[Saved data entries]
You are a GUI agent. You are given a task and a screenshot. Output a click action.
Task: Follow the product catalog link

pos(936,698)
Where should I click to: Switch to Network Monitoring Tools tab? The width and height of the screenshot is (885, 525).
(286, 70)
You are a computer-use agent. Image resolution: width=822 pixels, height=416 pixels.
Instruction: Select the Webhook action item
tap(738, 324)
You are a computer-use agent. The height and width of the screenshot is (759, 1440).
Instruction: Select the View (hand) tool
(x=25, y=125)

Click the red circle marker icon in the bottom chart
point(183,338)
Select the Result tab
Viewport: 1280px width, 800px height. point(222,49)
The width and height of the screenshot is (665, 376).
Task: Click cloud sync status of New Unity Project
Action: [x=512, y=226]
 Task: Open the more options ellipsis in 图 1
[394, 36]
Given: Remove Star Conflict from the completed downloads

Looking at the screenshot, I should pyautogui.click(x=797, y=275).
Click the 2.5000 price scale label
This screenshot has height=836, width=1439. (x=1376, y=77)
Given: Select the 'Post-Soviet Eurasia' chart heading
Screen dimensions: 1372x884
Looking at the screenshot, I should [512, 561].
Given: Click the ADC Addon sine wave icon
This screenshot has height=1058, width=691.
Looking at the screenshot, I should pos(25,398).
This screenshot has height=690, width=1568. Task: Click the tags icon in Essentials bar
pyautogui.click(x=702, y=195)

▶ _ASSIGNMENT_
Reproduce, word for word, the lines of the data from the one that contains "Given: Select the" to the end, both ends included.

▶ _ANSWER TO THIS EXERCISE_
Given: Select the 'Post-Soviet Eurasia' chart heading
Screen dimensions: 1372x884
Looking at the screenshot, I should [512, 561].
Given: Click the ADC Addon sine wave icon
This screenshot has height=1058, width=691.
Looking at the screenshot, I should pos(25,398).
This screenshot has height=690, width=1568. Task: Click the tags icon in Essentials bar
pyautogui.click(x=702, y=195)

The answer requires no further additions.